- **WHAT IS NEEDED**:
Copy out the data below, substituting "screen-control agent" for every "computer-use agent" and leaving everything else unchanged.

Saved entries:
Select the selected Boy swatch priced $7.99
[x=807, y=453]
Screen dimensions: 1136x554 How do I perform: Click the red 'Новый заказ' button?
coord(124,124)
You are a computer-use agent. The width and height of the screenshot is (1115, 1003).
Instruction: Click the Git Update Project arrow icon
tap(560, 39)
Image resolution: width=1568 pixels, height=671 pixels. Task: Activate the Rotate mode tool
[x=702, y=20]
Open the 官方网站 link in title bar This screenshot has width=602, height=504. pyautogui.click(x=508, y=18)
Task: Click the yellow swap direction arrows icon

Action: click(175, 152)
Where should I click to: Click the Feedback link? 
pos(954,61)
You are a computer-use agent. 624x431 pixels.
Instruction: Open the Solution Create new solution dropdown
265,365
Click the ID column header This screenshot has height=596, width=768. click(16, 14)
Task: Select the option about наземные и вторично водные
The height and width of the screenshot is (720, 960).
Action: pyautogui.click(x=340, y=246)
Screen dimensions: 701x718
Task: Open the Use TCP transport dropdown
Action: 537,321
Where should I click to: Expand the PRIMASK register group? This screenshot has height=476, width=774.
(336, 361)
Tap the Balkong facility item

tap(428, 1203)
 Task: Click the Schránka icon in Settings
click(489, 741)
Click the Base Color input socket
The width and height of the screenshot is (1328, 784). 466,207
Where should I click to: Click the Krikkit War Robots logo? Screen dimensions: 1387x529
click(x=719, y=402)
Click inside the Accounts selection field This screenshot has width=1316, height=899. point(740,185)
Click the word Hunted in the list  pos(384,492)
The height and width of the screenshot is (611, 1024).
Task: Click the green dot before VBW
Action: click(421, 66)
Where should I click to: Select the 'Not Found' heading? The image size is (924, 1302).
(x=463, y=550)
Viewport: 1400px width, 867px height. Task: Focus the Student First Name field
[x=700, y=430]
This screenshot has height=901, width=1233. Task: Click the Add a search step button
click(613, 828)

- **IN RESPONSE**:
Select the selected Boy swatch priced $7.99
[x=807, y=453]
Screen dimensions: 1136x554 How do I perform: Click the red 'Новый заказ' button?
coord(124,124)
You are a screen-control agent. The width and height of the screenshot is (1115, 1003).
Instruction: Click the Git Update Project arrow icon
tap(560, 39)
Image resolution: width=1568 pixels, height=671 pixels. Task: Activate the Rotate mode tool
[x=702, y=20]
Open the 官方网站 link in title bar This screenshot has width=602, height=504. pyautogui.click(x=508, y=18)
Task: Click the yellow swap direction arrows icon

Action: click(175, 152)
Where should I click to: Click the Feedback link? 
pos(954,61)
You are a screen-control agent. 624x431 pixels.
Instruction: Open the Solution Create new solution dropdown
265,365
Click the ID column header This screenshot has height=596, width=768. click(16, 14)
Task: Select the option about наземные и вторично водные
The height and width of the screenshot is (720, 960).
Action: pyautogui.click(x=340, y=246)
Screen dimensions: 701x718
Task: Open the Use TCP transport dropdown
Action: 537,321
Where should I click to: Expand the PRIMASK register group? This screenshot has height=476, width=774.
(336, 361)
Tap the Balkong facility item

tap(428, 1203)
 Task: Click the Schránka icon in Settings
click(489, 741)
Click the Base Color input socket
The width and height of the screenshot is (1328, 784). 466,207
Where should I click to: Click the Krikkit War Robots logo? Screen dimensions: 1387x529
click(x=719, y=402)
Click inside the Accounts selection field This screenshot has width=1316, height=899. point(740,185)
Click the word Hunted in the list  pos(384,492)
The height and width of the screenshot is (611, 1024).
Task: Click the green dot before VBW
Action: click(421, 66)
Where should I click to: Select the 'Not Found' heading? The image size is (924, 1302).
(x=463, y=550)
Viewport: 1400px width, 867px height. Task: Focus the Student First Name field
[x=700, y=430]
This screenshot has height=901, width=1233. Task: Click the Add a search step button
click(613, 828)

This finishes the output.